Comparison study of sixteen differential abundance testing methods using two large Parkinson disease gut microbiome datasets

Background When studying the relationship between the microbiome and a disease, a common question asked is what individual microbes are differentially abundant between a disease and healthy state. Numerous differential abundance (DA) testing methods exist and range from standard statistical tests to methods specifically designed for microbiome data. Comparison studies of DA testing methods have been performed, but none were performed on microbiome datasets collected for the study of real, complex disease. Due to this, we performed DA testing of microbial genera using 16 DA methods in two large, uniformly collected gut microbiome datasets on Parkinson disease (PD), and compared their results.

Results Pairwise concordances between methods ranged from 46%-99% similarity. Average pairwise concordance per dataset was 76%, and dropped to 62% when taking replication of signals across datasets into account. Certain methods consistently resulted in above average concordances (e.g. Kruskal-Wallis, ALDEx2, GLM with centered-log-ratio transform), while others consistently resulted in lower than average concordances (e.g. edgeR, fitZIG). Overall, ∼80% of genera tested were detected as differentially abundant by at least one method in each dataset. Requiring associations to replicate across datasets reduced significant signals by almost half. Further requirement of signals to be replicated by the majority of methods (≥8) yielded 19 associations. Only one genus (Agathobacter) was replicated by all methods. Use of hierarchical clustering revealed three groups of DA signatures that were (1) replicated by the majority of methods and included genera previously associated with PD, (2) replicated by few or no methods, and (3) replicated by a subset of methods and included rarer genera, all enriched in PD.

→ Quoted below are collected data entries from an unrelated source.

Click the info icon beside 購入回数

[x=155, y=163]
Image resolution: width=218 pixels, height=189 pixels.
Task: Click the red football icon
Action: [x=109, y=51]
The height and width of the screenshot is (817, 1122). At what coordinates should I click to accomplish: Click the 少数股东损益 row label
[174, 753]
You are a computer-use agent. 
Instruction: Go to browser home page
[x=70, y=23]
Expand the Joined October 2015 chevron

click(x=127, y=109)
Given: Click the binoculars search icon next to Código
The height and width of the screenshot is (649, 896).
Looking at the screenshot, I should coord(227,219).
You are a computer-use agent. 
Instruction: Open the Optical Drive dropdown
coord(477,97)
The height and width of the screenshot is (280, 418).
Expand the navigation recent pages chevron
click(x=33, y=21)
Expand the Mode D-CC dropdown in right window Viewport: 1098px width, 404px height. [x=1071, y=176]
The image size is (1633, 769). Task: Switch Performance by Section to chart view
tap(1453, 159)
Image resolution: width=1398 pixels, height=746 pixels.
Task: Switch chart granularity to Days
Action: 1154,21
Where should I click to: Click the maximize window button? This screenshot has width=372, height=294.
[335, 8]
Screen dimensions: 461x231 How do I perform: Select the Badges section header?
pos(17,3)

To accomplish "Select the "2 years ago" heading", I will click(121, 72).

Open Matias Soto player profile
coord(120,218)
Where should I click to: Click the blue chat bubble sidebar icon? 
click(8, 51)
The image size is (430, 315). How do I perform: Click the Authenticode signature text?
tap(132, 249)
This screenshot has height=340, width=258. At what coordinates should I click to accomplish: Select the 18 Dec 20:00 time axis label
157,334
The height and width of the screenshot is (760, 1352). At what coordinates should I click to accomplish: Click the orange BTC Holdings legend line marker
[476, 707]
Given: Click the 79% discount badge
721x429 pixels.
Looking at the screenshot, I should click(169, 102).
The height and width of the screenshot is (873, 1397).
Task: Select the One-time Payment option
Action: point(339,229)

Conclusions Differential abundance tests yielded varied results. Using one method on one dataset may find true associations, but may also detect non-reproducible signals, adding to inconsistency in the literature. To help lower false positives, one might analyze data with two or more DA methods to gauge concordance, and use a built-in replication dataset to show reproducibility. This study corroborated previously reported microorganism associations in PD, and revealed a potential new group of microorganisms whose abundance is significantly elevated in PD, and might be worth pursuing in future investigations.